Through the line that contains "Click the $100.00", return the data below exactly, starting at its first line; leave the rest out.

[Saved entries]
*** Block opens ***

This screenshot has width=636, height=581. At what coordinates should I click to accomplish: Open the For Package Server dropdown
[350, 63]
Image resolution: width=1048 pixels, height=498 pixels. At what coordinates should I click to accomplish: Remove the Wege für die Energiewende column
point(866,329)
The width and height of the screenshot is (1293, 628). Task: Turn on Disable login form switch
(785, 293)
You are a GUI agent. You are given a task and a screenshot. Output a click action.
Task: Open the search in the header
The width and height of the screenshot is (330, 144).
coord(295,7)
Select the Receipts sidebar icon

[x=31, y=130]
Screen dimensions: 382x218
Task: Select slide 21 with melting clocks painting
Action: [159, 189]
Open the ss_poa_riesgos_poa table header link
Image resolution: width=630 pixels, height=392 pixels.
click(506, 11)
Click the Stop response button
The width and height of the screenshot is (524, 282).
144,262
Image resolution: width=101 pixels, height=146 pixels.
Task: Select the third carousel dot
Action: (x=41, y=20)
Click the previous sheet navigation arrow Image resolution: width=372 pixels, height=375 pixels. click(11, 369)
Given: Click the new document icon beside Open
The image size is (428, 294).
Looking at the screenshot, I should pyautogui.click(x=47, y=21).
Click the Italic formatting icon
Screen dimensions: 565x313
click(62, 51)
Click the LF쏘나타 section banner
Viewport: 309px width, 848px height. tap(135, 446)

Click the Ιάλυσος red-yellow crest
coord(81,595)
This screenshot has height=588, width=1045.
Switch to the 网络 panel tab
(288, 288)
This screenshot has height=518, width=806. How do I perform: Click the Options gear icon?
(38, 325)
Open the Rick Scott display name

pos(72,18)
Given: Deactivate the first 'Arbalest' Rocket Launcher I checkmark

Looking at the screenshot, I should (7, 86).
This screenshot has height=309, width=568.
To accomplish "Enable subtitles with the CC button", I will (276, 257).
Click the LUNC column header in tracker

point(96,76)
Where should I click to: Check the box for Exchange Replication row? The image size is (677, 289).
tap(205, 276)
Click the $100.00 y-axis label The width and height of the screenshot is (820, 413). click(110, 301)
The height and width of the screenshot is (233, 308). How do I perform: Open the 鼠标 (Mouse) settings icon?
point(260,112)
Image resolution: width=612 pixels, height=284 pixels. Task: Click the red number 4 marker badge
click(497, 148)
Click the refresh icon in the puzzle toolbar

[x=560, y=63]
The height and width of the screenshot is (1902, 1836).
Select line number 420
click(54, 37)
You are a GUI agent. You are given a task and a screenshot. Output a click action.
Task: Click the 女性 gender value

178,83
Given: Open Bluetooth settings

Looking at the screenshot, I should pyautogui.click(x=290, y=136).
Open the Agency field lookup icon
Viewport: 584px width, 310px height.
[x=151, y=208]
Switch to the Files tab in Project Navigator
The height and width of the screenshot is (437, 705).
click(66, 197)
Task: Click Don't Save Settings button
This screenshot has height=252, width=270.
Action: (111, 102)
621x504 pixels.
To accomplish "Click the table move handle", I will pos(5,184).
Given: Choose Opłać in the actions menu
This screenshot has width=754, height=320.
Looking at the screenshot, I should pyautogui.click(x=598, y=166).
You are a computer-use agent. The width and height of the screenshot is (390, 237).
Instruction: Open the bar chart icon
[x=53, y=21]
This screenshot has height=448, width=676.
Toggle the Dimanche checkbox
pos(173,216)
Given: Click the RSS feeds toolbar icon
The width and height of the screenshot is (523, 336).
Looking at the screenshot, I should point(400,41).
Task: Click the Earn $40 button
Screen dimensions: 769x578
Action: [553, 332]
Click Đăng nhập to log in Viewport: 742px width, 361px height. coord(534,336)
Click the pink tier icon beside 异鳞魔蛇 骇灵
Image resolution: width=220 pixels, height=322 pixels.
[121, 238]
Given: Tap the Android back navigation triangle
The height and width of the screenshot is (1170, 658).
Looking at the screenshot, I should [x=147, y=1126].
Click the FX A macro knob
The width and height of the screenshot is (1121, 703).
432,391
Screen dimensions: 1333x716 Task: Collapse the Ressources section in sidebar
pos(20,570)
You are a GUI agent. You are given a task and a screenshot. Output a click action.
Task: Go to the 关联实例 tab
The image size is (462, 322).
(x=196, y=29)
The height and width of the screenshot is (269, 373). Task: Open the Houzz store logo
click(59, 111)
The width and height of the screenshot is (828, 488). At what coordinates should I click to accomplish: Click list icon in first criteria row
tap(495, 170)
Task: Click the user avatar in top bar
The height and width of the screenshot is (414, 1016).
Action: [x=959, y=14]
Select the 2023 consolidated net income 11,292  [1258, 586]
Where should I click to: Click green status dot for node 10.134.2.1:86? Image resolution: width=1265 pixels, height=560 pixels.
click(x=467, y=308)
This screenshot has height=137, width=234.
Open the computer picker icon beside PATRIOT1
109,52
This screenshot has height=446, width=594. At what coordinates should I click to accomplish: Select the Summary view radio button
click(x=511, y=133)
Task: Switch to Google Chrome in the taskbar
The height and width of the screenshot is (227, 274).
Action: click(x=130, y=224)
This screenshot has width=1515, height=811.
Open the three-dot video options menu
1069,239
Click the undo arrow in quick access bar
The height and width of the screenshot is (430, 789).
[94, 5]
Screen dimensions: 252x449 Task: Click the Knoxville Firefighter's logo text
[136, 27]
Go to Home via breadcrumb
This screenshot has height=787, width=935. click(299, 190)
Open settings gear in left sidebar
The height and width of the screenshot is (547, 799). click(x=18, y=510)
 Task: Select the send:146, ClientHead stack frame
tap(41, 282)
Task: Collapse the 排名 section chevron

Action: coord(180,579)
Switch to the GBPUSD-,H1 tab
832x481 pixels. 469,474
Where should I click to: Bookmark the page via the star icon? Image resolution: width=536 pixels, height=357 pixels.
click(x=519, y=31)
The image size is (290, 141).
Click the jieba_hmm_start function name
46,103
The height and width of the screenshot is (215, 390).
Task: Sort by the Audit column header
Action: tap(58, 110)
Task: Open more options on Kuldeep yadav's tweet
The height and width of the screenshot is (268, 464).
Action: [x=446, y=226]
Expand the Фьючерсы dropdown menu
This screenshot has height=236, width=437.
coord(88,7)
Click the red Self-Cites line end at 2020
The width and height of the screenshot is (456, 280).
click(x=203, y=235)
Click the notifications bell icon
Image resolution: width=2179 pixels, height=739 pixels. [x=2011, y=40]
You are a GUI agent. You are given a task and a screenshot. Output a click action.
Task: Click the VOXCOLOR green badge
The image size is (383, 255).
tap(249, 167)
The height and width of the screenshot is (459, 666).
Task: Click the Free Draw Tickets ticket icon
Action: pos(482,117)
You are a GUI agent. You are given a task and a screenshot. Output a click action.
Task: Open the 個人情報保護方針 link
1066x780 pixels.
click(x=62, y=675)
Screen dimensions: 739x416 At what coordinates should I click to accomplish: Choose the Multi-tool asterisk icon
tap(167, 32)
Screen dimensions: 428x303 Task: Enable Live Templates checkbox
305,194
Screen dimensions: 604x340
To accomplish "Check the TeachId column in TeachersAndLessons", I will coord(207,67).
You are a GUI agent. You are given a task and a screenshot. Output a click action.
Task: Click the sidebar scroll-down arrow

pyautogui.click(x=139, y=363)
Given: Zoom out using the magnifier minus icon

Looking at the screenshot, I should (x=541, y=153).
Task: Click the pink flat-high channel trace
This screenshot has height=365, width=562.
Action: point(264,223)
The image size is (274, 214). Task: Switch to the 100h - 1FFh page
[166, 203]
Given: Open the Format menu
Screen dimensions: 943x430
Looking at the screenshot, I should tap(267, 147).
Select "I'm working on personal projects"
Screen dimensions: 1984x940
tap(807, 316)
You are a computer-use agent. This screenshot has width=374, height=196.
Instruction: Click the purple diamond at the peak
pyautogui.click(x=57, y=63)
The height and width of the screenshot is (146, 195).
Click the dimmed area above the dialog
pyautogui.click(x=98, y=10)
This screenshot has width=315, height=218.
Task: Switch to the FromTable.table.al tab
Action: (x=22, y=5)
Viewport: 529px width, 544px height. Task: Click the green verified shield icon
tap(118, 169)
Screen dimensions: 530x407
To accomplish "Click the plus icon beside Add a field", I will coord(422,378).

*** Block closes ***

- **RESULT**:
This screenshot has width=636, height=581. At what coordinates should I click to accomplish: Open the For Package Server dropdown
[350, 63]
Image resolution: width=1048 pixels, height=498 pixels. At what coordinates should I click to accomplish: Remove the Wege für die Energiewende column
point(866,329)
The width and height of the screenshot is (1293, 628). Task: Turn on Disable login form switch
(785, 293)
You are a GUI agent. You are given a task and a screenshot. Output a click action.
Task: Open the search in the header
The width and height of the screenshot is (330, 144).
coord(295,7)
Select the Receipts sidebar icon

[x=31, y=130]
Screen dimensions: 382x218
Task: Select slide 21 with melting clocks painting
Action: [159, 189]
Open the ss_poa_riesgos_poa table header link
Image resolution: width=630 pixels, height=392 pixels.
click(506, 11)
Click the Stop response button
The width and height of the screenshot is (524, 282).
144,262
Image resolution: width=101 pixels, height=146 pixels.
Task: Select the third carousel dot
Action: (x=41, y=20)
Click the previous sheet navigation arrow Image resolution: width=372 pixels, height=375 pixels. click(11, 369)
Given: Click the new document icon beside Open
The image size is (428, 294).
Looking at the screenshot, I should pyautogui.click(x=47, y=21).
Click the Italic formatting icon
Screen dimensions: 565x313
click(62, 51)
Click the LF쏘나타 section banner
Viewport: 309px width, 848px height. tap(135, 446)

Click the Ιάλυσος red-yellow crest
coord(81,595)
This screenshot has height=588, width=1045.
Switch to the 网络 panel tab
(288, 288)
This screenshot has height=518, width=806. How do I perform: Click the Options gear icon?
(38, 325)
Open the Rick Scott display name

pos(72,18)
Given: Deactivate the first 'Arbalest' Rocket Launcher I checkmark

Looking at the screenshot, I should (7, 86).
This screenshot has height=309, width=568.
To accomplish "Enable subtitles with the CC button", I will (276, 257).
Click the LUNC column header in tracker

point(96,76)
Where should I click to: Check the box for Exchange Replication row? The image size is (677, 289).
tap(205, 276)
Click the $100.00 y-axis label The width and height of the screenshot is (820, 413). click(110, 301)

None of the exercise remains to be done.